En su segunda escala, los dos supervivientes enfundan sus cuerpos como quien trata de blindar su vida confinándose en compañía de su enemigo letal en un búnker acorazado de grafeno. Almudena siente un escalofrío de contrariedad y aprieta los párpados.
La astrofísica despierta exultante tras superar con éxito la peligrosa travesía. Su felicidad esta vez no está justificada tanto por el hecho de haber llegado a la Luna como de haberse librado de una temible muerte. Sin embargo, demora hasta el momento que se restablece la gravidez enfrentarse a la suerte que ha deparado a su compañero.

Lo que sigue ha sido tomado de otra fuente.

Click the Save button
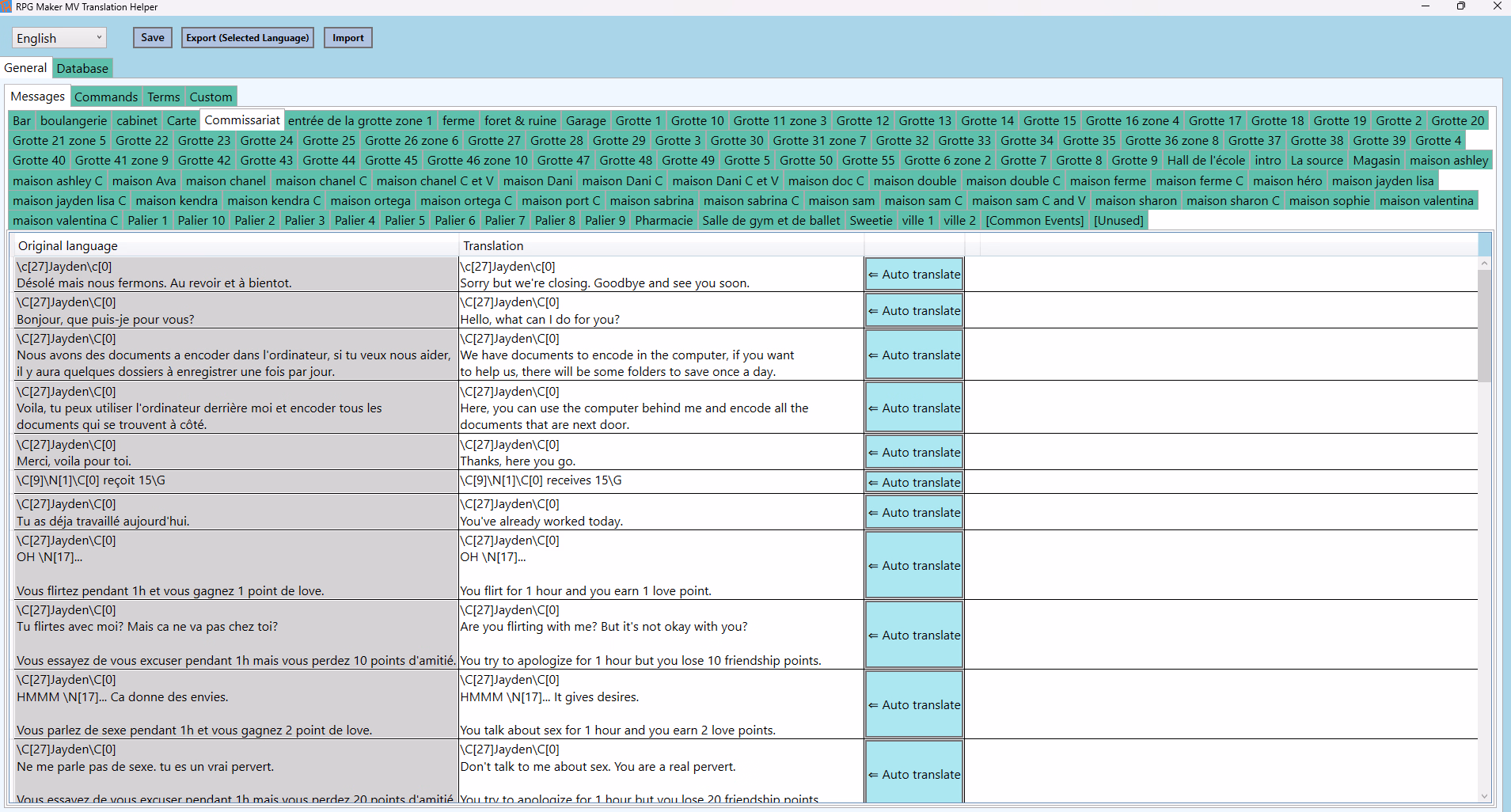 pyautogui.click(x=153, y=38)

El recuerdo de Rocío acompaña sus pasos vacilantes, la respiración entrecortada, el corazón y las manos en un puño. Hasta que no abre la cápsula transparente no advierte que Xavier se retuerce de dolor con los ojos en blanco. Almudena recula lentamente negando con la cabeza, con la mirada extraviada. Cree que sufre de nuevo alucinaciones y grita presa del pánico mientras deambula por la nave sin rumbo cierto tratando de huir de sí misma. Xavier expira mudo cuando los robots contienen a la astrofísica, que quiere lanzarse al vacío.
La inquietud empieza a asomar en  el Instituto Espacial Surconfederado (IES). Desde hace un par de días aguardan el regreso de EcoHispania IV. Los malos presagios comienzan a correr por los Estados Conferados del Sur y, de allí, al resto del mundo. Sin embargo, a las 17:00 horas la nave establece comunicación con IES informando de su inminente arribada. El personal del Instituto espacial se organiza sin dilación con el fin de garantizar un aterrizaje seguro. Los periodistas y corresponsales despiertan de súbito de su agónica espera en la sala de prensa. Las autopistas y carreteras se colapsan. Las bocinas de los coches enervan la impaciencia por llegar a tiempo para presenciar el aterrizaje.
Las puertas de la aeronave se abren y emergen las tres copias de robots que saludan al enfervorizado público. Los vítores y flashes se detienen de pronto a la espera de que salga el resto de la tripulación. Transcurren los minutos y continúa sin comparecer ninguno de los cuatro astronautas humanos. La gente empieza a murmurar en sordina sorpresa. Los periodistas hacen pública la desaparición, aún no confirmada oficialmente, de las astrofísicas y los exobiólogos. Y no tardan en calificar de rotundo fracaso la misión Exodus I.
Entre las filas caóticas de espectadores un hombre se convulsiona estrábico y se desploma sobre su vecino. A un centenar de metros, otra mujer entra en trance y continúa agitándose unos segundos sobre la mantilla de arena del desierto. El ritmo de los caídos no cesa de crecer en los siguientes minutos. Su agonía es silenciosa. Sólo gritan los sobrevivientes, que corren despavoridos mirando al cielo, cubriéndose la cabeza…cayendo finalmente derrotados en el campo de batalla. Moribundos, enmudecidos, sin entrañas por un obús de enemigos invisibles.
El gobierno de Andalucía decreta el estado de emergencia mientras un equipo de científicos estudia y trata de luchar contra una mortífera bacteria. Un microorganismo comunitario, extremófilo originalmente anaerobio que vivía adaptado a un medio sin oxígeno que ha mutado rápidamente en aerobio. Un asesino compulsivo, un devorador insaciable, indestructible dotado de gran inteligencia, dispuesto a conquistar la Tierra y forjar una nueva estirpe que dominará el Universo.